* [PAGE EXTRACT]
---*---
GNOME’s performance-list mailing list is very high signal at the moment, though the archives seems to have lost emails for a few days.
These test results and suggested workaround/fixes are worth a gazillion viciously uninformed osnews or IRC discussions. Here’s a summary of what I’ve noticed recently though I can’t find the exact archive URLs for the stuff that I remember seeing, so this is full of errors that should be corrected in the comments so I can update it:
As far as I can tell, the jury is still out on whether Cairo is the change that made GTK+ 2.8 slower than 2.6, and it’s still not entirely clear whether 2.8 is indeed slower than 2.6 on regular desktops. Note also that Cairo hasn’t had much optimization work until now so there should be lots of easy optimizations. But performance-list is figuring all this out.
You can thank OpenedHand, Carl Worth, Matthias Clasen, and the others (not me) for getting this done.
---*---
* [DATA SECTION]
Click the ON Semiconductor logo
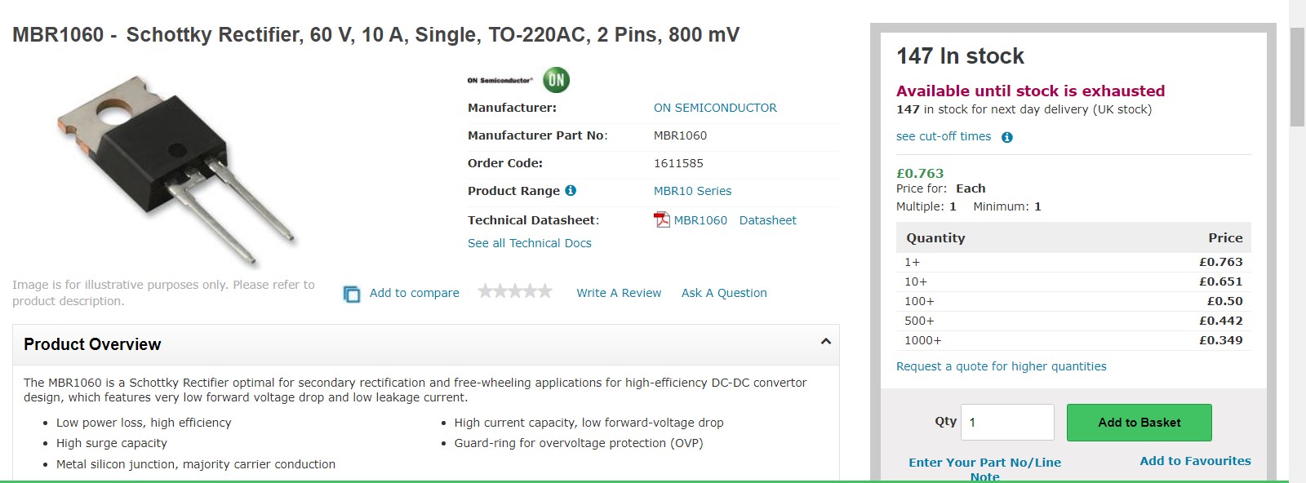point(518,80)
---*---
* [EXERCISE INSTRUCTIONS]
According to the GNOME performance post, what has Cairo not had much of until now? The listing comes from a separate source unrelated to the GNOME performance post.

* [WORKED SOLUTION]
Optimization work.